The buffalo wings! That's what Christmas is all about! Crispy yet gooey. Spicy but cooled by snowy-white, creamy bleu cheese dressing. No wonder Clarence wants wings so desperately.
Or, if you need more nutrition with your sentimentality, try the treat that Mary Bailey ingeniously prepared in the fireplace of the broken-down house where she and George spent their wedding night. No, not that meaty wedding-night treat, you dirty-minded readers. I'm talking about rotisserie chicken!
And while it would be clever to use a phonograph to spin your birds, I suggest that you forfeit authenticity for all-natural, properly pre-made poultry from Wild Oats. You can always dab on a little Frank's Red Hot Sauce for a hint of buffalo zing.
By the time Bert and Ernie warble "I Love You Truly," you're probably pretty thirsty. While the natural inclination is to grab a frosty cold beer with those wings, our feature film suggests something stronger. As Nick the bartender says, "We serve hard drinks in here for men who want to get drunk fast."
If a martini's too much for you, there's wine, as George says, "so that joy and prosperity may reign forever." Just don't drive away with your headlights off -- it's a wonderful way to crash into a tree.
I love the perfect, low-key way that Jimmy Stewart conveys George's disappointment -- just the aching look on his face as he listens to the train whistles that are meant for someone else. And how about Peter Bailey's motto on the wall of the Building & Loan: "All you can take with you is what you have given away." Can you imagine that slogan at your ATM?
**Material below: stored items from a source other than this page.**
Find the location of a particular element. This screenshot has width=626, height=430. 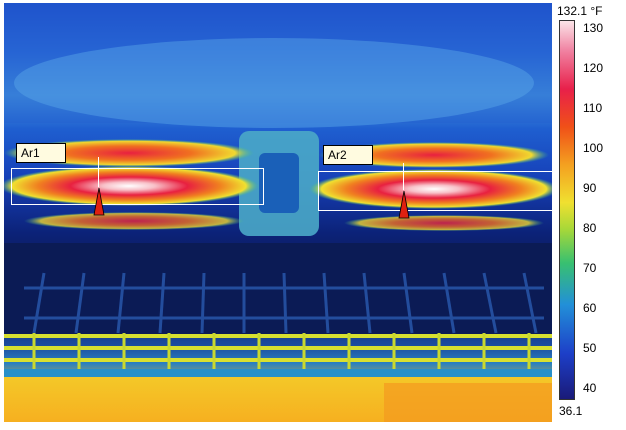

roi-area-2-max-marker is located at coordinates (404, 205).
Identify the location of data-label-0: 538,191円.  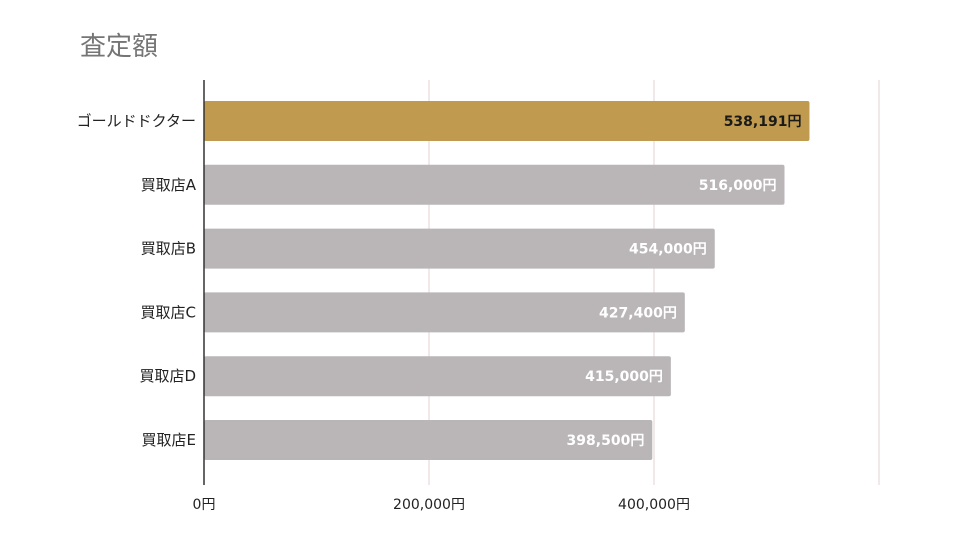
(763, 122).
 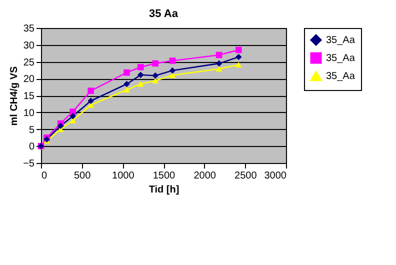 What do you see at coordinates (29, 114) in the screenshot?
I see `y-tick-label: 10` at bounding box center [29, 114].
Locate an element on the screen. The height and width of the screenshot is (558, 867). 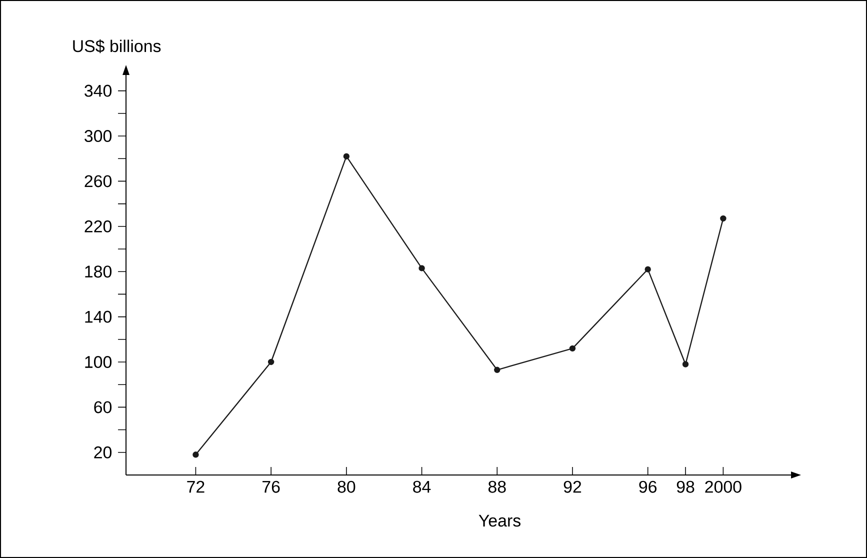
y-tick-label: 60 is located at coordinates (103, 408).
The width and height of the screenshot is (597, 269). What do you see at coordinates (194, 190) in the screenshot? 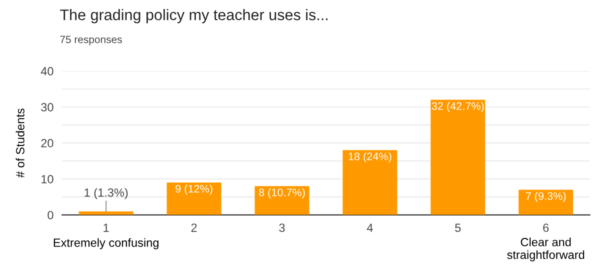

But when George staggers through the wintry night in Potterville -- Bedford Falls without the influence of his wonderful life -- where neon gin joints like "Dime a Dance" have replaced the wholesome emporiums, you can only think of one thing: What's for dessert?
Well, what's the other thing they seem to have a lot of in Bedford Falls? Hot dogs, wings, booze ... snow! Ya gotta have the Sno Balls.
Sure, you can go with the Hostess variety, and I'll look the other way. But to really celebrate, bake up the homemade version from David Leite at leitesculinaria.com: "Perfect domes of fuzzy Day-Glo pinkness, the Marilyn Monroe of the snack rack."
Why, that description would even turn George Bailey's head! Or, if you don't have a domed cupcake pan and want a carry-out version that's a lot more up-market than the plastic-wrapped kind, call Dee Felice Café in Covington. "Boule de Neige" is their signature dessert.
That about rounds out our Dinner and a Movie festivities, film fans. But say you wanted an It's a Wonderful Life evening and were short on franks, wings and even time. I've got a great suggestion for you, too, my old building and loan pal.
Playhouse in the Park is offering This Wonderful Life, a one-man adaptation of our favorite holiday classic, now through Dec. 23. I took my little mother (we'll call her Ma Bailey) to see it last week, arriving early for a spot of dinner.
The young woman running the food booth was working harder than George Bailey at the soda fountain, but she managed to rustle up a couple bowls of soup and a darn fine cranberry chocolate chip cookie to go with the fastest telling of It's a Wonderful Life you can imagine. In just 75 minutes, Harry Bouvy plays every part and conveys all the essentials and heartfelt emotions of a show he obviously loves. You'll love it, too.